It’s a Small World, So Be Careful What You Say

Jessica was riding the subway home to Brooklyn one Saturday afternoon and, while holding onto a pole on a crowded train car, she overheard two young women talking about a co-worker — and, as it turns out, a friend of hers. Using the friend’s first and last name, they were saying that she was thinking about moving back to her Midwestern city and planned to ask her company if she could work from there. (Any doubt about who they were talking about went out the door when Jessica noticed that the duo was wearing clothing adorned with the logo of her friend’s company.)

That seemingly innocuous conversation could have been truly detrimental. They clearly had no idea that the person standing near them knew the subject of their conversation. It wasn’t even on their radar that their coworker may not have wanted them publicly discussing her career and life plans on a busy subway train.  Luckily, Jessica would never share the specifics of the conversation she overheard on that train but lots of people would. And if that got back to the subject, it could have potentially ruined a relationship or her career plans.

The lesson: We live in an increasingly small world and no matter where you are — whether on a plane, train, vacation or walking down the street on your cell phone — you must consider that everything you say might be heard by the people around you and could easily backfire.

Case in point: There’s a story about a partner in a law firm who, while on a train, was gabbing on his cell about the layoffs that were about to take place at his firm. Little did he know that the person sitting behind him was a blogger who covered the legal industry. Consequently, the news broke online before the people being fired were even notified.

In another example, Meryl’s team once went on a new business meeting and in the elevator up to the prospective client’s offices, were chatting about their plans and practicing what they’d say. When they arrived on the floor, a couple of their fellow passengers got off as well. As it turned out, they were part of the impending meeting. Luckily, no one had said anything incriminating but it was still embarrassing.
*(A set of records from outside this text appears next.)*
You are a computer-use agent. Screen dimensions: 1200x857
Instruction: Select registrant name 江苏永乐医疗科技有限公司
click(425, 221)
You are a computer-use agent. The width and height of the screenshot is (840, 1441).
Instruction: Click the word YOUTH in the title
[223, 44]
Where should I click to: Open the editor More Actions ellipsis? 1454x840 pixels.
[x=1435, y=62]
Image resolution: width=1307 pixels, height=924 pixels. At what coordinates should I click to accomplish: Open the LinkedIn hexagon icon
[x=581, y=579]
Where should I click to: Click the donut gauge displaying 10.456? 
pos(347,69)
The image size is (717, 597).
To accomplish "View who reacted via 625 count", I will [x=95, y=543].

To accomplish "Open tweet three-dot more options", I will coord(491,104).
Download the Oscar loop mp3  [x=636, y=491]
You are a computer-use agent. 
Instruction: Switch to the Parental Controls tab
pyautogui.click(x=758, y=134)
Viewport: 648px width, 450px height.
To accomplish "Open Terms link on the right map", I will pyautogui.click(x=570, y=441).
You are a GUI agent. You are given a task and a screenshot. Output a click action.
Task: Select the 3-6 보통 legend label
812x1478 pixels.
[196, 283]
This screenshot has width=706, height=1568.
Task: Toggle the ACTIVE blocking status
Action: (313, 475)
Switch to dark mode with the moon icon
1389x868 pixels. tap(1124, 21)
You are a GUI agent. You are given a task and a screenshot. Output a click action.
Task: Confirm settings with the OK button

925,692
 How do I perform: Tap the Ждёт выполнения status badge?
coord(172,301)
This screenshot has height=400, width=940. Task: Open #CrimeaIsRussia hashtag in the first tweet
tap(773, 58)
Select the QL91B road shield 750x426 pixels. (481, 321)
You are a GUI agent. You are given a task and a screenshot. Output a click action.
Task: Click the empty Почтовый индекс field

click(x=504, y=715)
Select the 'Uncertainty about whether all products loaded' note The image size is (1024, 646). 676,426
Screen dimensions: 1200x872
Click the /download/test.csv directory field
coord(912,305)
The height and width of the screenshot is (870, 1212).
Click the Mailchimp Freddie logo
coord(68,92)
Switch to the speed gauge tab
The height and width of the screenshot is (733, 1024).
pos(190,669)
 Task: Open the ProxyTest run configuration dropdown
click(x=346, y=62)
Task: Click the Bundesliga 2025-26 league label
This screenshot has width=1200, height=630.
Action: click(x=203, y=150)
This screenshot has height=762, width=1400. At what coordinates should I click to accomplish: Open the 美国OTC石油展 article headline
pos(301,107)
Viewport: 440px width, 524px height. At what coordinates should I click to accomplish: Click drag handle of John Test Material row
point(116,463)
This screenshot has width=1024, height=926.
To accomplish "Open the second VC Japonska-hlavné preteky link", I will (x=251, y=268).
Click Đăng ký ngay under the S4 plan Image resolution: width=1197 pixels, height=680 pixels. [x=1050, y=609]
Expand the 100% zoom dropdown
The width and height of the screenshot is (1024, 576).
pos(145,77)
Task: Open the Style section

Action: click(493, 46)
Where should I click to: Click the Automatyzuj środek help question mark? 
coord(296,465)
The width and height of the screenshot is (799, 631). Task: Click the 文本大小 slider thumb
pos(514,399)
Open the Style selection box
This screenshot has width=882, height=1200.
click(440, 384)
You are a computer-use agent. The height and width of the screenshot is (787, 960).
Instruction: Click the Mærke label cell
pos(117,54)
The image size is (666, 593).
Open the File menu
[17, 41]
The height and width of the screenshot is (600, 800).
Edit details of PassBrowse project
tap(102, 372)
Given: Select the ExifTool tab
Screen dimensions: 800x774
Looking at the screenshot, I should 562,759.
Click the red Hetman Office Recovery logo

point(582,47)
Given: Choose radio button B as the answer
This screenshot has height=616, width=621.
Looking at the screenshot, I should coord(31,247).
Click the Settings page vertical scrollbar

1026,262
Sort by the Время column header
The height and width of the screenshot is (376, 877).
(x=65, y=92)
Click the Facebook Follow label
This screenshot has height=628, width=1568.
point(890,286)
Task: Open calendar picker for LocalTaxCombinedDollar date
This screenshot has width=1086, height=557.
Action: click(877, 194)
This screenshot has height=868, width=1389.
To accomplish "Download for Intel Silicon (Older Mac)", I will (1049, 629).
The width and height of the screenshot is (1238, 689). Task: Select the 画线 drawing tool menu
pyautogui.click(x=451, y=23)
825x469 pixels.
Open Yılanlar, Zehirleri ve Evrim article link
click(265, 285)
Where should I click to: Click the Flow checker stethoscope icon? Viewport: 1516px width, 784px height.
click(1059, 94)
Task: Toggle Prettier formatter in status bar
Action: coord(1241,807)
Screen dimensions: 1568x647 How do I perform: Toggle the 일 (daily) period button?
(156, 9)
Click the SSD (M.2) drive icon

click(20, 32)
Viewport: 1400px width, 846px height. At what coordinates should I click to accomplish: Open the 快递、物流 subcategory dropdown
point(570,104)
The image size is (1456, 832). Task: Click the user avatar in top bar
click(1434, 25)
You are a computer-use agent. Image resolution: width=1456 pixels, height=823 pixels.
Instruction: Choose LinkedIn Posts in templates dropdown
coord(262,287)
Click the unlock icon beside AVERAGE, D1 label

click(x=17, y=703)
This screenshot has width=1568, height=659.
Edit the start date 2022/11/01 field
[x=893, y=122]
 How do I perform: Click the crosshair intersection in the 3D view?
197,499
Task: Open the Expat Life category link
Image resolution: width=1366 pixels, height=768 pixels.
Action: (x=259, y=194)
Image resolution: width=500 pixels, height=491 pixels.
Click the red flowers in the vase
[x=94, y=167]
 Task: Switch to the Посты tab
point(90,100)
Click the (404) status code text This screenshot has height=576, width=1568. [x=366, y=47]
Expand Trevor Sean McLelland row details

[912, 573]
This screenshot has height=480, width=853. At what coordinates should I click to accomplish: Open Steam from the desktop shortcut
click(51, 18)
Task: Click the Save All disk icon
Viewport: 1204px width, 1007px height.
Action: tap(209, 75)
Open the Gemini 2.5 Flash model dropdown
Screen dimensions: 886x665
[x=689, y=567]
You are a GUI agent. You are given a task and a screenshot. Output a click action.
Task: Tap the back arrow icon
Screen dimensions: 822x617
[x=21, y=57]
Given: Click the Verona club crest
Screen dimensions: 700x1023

Even if you’re not talking about work stuff, you still need to be mindful of airing your opinions in a public place. Jessica’s Pilates instructor recently told the class that she had been in the shower in the gym’s locker room and heard a couple of members talking about how scary she looked with her nose ring and tattoos. Now this woman — who is as cool as they come — took it in stride, but we’re sure that hearing people mock her appearance still hurt.

You should try not to talk too much about work outside the office in general but here are some topics you should definitely avoid:

1. Your boss: There is no circumstance when it’s a good idea to bad mouth your superior in a place where someone might inadvertently hear you. Even in the restroom (especially not the restroom!) where coworkers — or even your boss — are very likely to be in the next stall.

2. Anything proprietary: It sounds obvious but it’s amazing how many people freely discuss confidential information about their companies. What if a competitor happens to be sitting at the next table at a restaurant and what they overhear could help them and hurt you? Why take the risk?

3. Other people’s business: Okay, let’s be honest. Everyone chats about what’s going on with their friends. However, if you’re going to do it in public, don’t use their last names or say anything that might get them in trouble (i.e. “I hear Sally Smith is going to dump her boyfriend/quit her job/rob a bank”).

When in doubt, keep your complaints, secrets and juicy stories about others to yourself or, if you really need to share them, do it in the privacy of your own home.